### EXERCISE DATA ###

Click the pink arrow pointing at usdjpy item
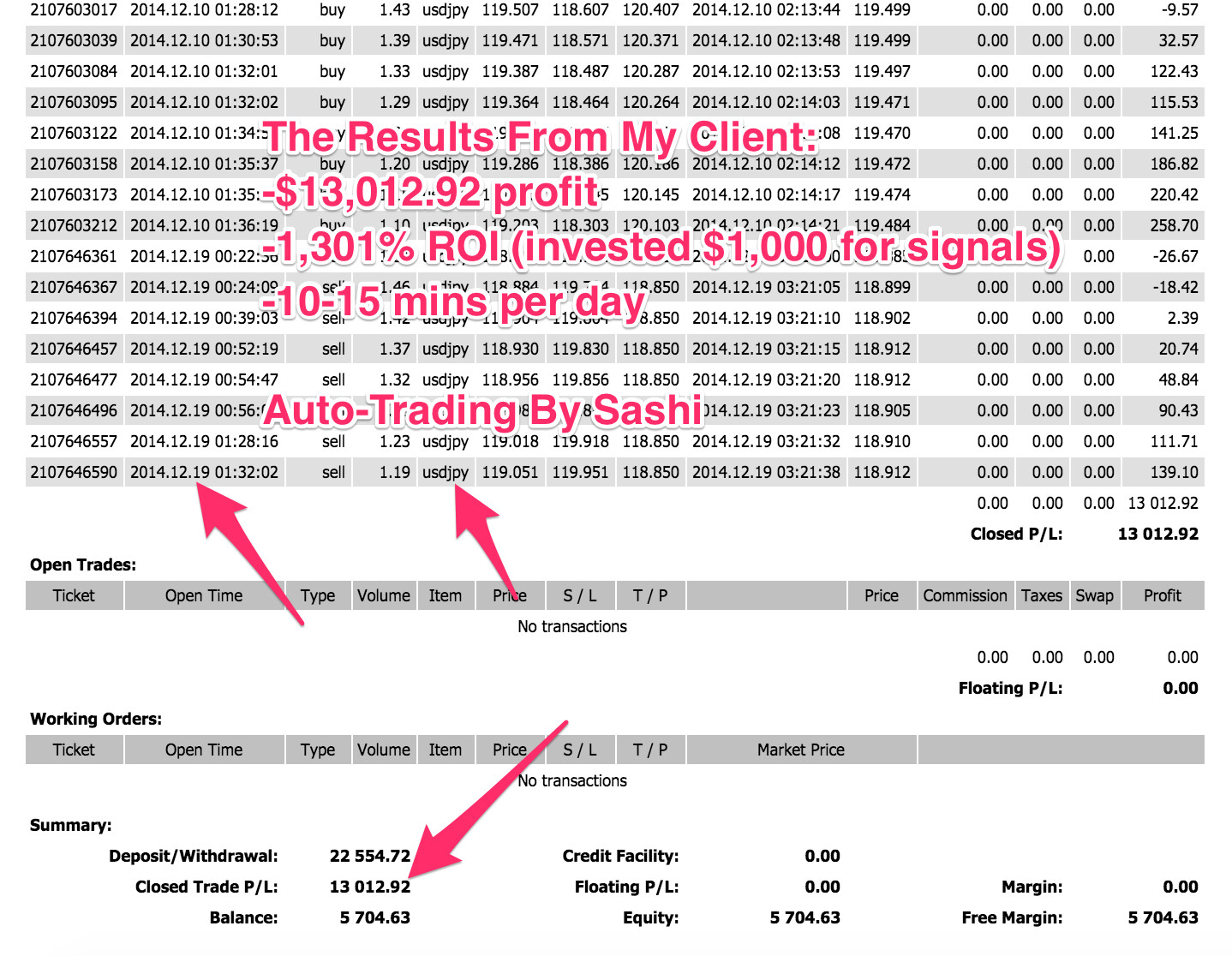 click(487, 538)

###
### EXERCISE DATA ###

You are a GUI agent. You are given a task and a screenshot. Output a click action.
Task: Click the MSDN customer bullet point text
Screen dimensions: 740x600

###

• _PROBLEM TO WORK ON_: The range runs from the line with "Task: Click the" up to and including the line with "Screen dimensions: 740x600" in the listing above; please write out exactly those lines and nothing more.

• _SOLUTION TO THIS EXERCISE_:
Task: Click the MSDN customer bullet point text
Screen dimensions: 740x600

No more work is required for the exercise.